Acquisitions and disposals
In June 2008 the group acquired the Russian brewer LLC Vladpivo (‘Vladpivo’) and in July 2008, it acquired a 99.84% interest in the Ukrainian brewer CJSC Sarmat (‘Sarmat’).
During the year the group acquired an effective 57% interest in Pabod Breweries (‘Pabod’) in Nigeria and an effective 80% interest in Voltic International Inc (‘Voltic’), which has water businesses in Ghana and Nigeria. These acquisitions, together with the group’s investment in southern Sudan, are held on an 80:20 basis with Castel.
In March 2009 the group acquired the 50% interest in the Vietnamese brewing business, SABMiller Vietnam JV Company, which it did not already own.

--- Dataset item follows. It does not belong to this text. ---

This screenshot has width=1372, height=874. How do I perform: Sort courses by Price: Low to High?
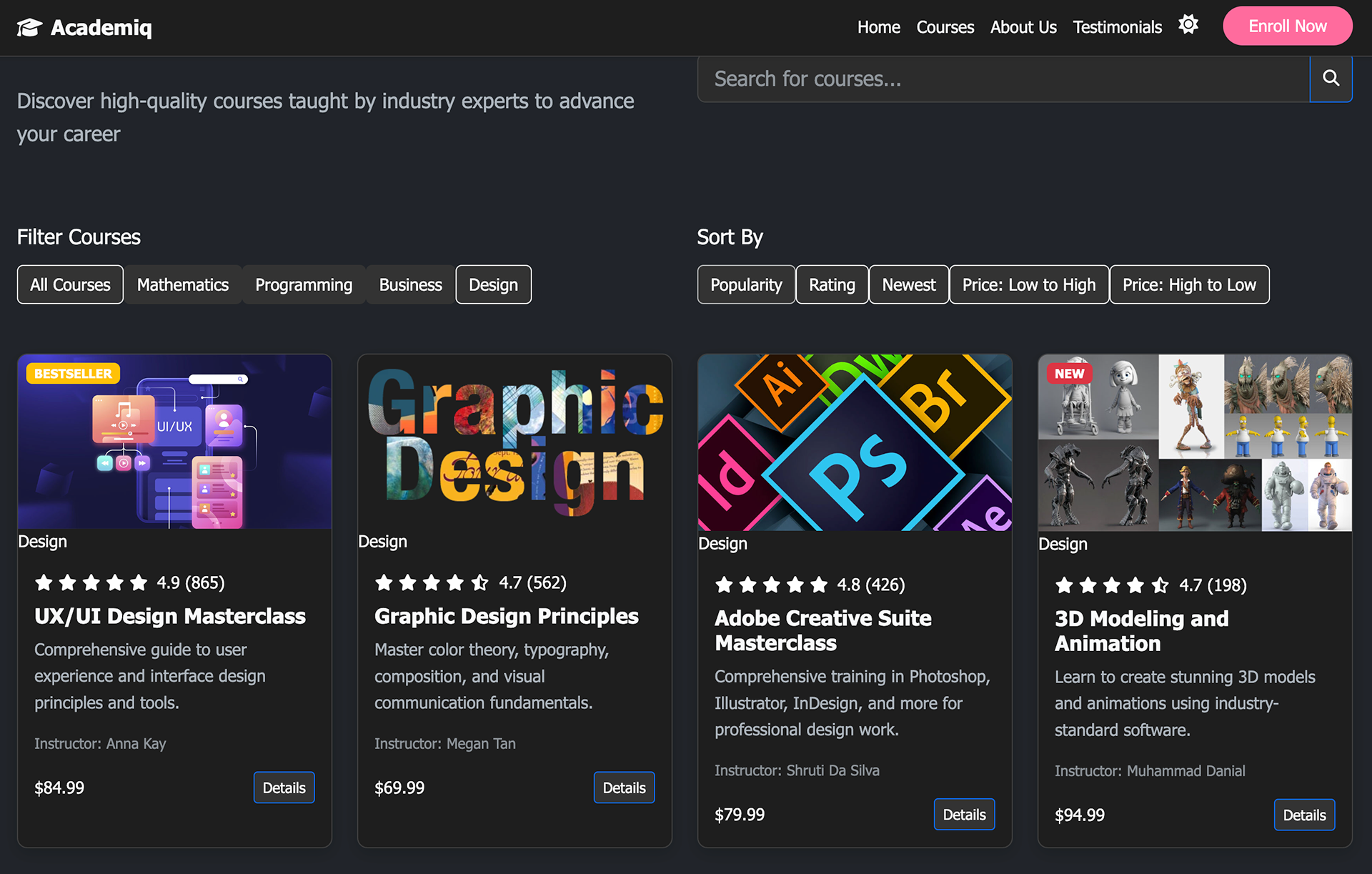(x=1028, y=284)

On 30 June 2008, SABMiller and Molson Coors Brewing Company announced the completion of the transaction to combine the US and Puerto Rico operations of their respective subsidiaries, Miller Brewing Company and Coors Brewing Company, in a joint venture, MillerCoors, which began operating as a combined entity on 1 July 2008. SABMiller has a 58% economic interest in MillerCoors and Molson Coors has a 42% economic interest. Voting interests are shared equally between SABMiller and Molson Coors, and each of SABMiller and Molson Coors has equal board representation.
The group completed the disposals of its water business in Colombia and its soft drinks business in Bolivia in February and March 2009 respectively.
In China, our associate, CR Snow, has continued to consolidate its position as the country’s largest brewer with the purchase of a further three breweries.
Subsequent to the year end, the group has acquired the outstanding 28.1% minority interest in its Polish subsidiary, Kompania Piwowarska S.A. in exchange for the issue of 60 million ordinary shares of SABMiller plc.